During the postural stabilization phase the role of large sensory fibres becomes apparent. These fibres are activated by dynamic stimuli, such as the flexion-extension movements of joints that occur as the subject rises from the chair. During the stabilization phase these allow the joints to reach a position of equilibrium. This is reflected in the significant correlation between vibration sense score and the global index of stabilization performance (I), indicating that subjects with greater large sensory nerve fibre damage have less ability to stabilize. The strength of this correlation was low, maybe because the vibration sense score is only a 5 level ordinal while parameter I is a continuous variable. This result is in accordance with the hypothesis of Nardone et al. [13], who suggest that these fibres have a role in the control synergies during the dynamic phase (that in this paradigm occurs during the stabilization phase) rather than in a static condition like quiet standing where the subjects have already reduced the initial instability rate Y0 to the final value Yinf. Thus it appears that not only sensory information, but also distal muscle strength influences postural stabilization. CMT1A subjects with weak distal muscle had greater difficulty in finding a stable condition (high values of I), and this is because, in order to reduce the initial instability rate and to stabilize joints, a sufficient level of muscle strength is needed. This is further confirmed by the relevant correlation found between parameter I and leg strength score, MRCAPF and MRCADF.
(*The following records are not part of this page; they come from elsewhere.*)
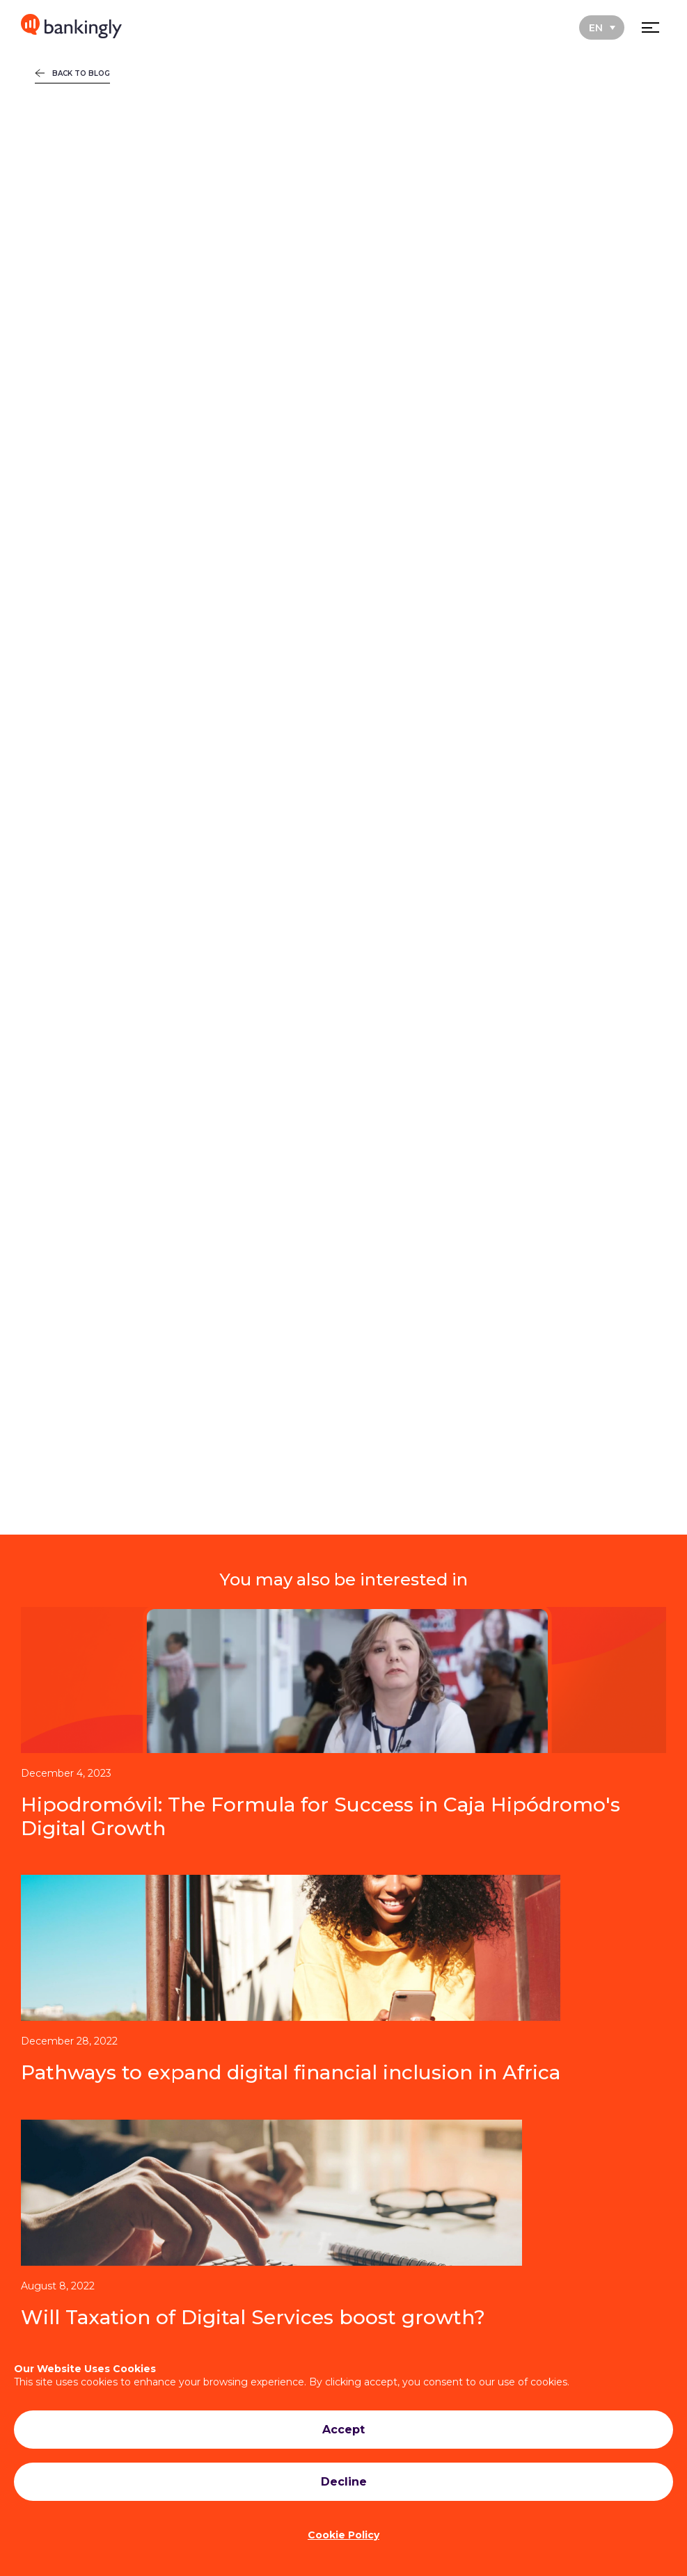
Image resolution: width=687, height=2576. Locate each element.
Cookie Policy (343, 2535)
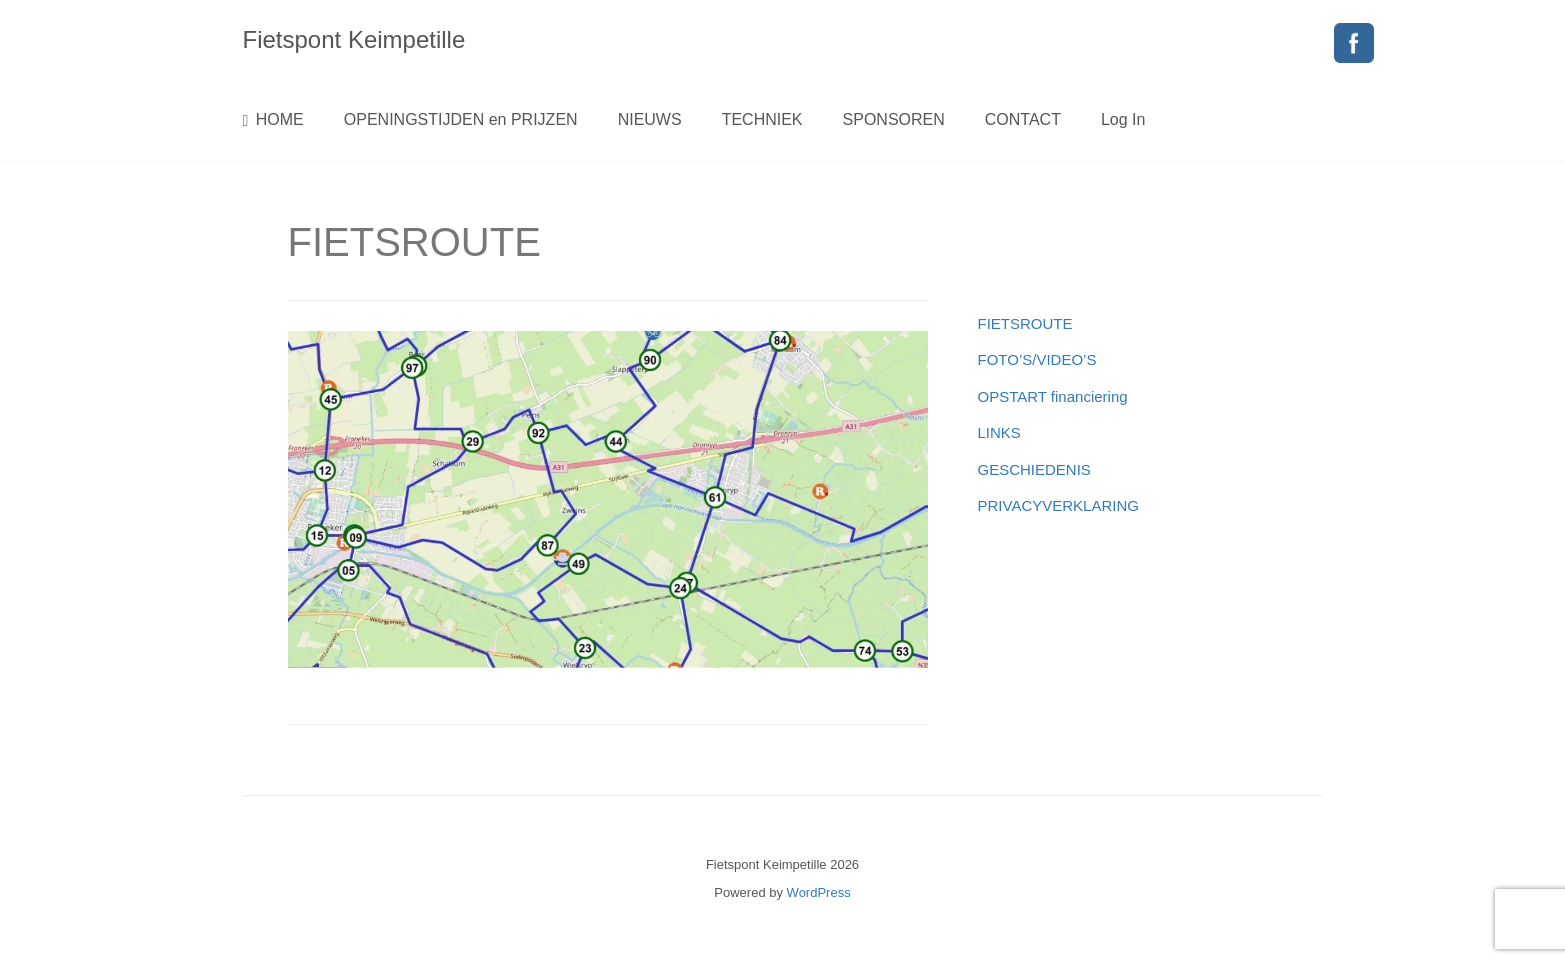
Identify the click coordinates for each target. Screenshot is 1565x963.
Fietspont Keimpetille (354, 39)
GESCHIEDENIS (1034, 469)
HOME (273, 120)
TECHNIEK (762, 119)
The study of the STS task was a useful way to investigate the postural skills of subjects affected by CMT1A in static and dynamic conditions, and provided a more detailed insight into balance impairment than standard posturography during quiet standing. Parameter I, related to disease severity and was useful in understanding if the CMT subjects’ skills should be considered within the range of normality or outside of it.

Conclusions

Distal muscle weakness is an important factor that has a negative influence on both postural stabilization and quiet standing after a STS task. For this reason muscle weakness should be considered in studies on postural control in CMT1A subjects. The difficulty in maintaining erect posture appears to be mainly associated with muscle weakness, especially that of the plantar-flexors, rather than to damage of the proprioceptive system. The poor performance shown by CMT1A subjects in the stabilization phase would most likely be associated with both residual muscle strength and impaired proprioceptive feedback.

Conflict of interest

None of the authors report a conflict of interest.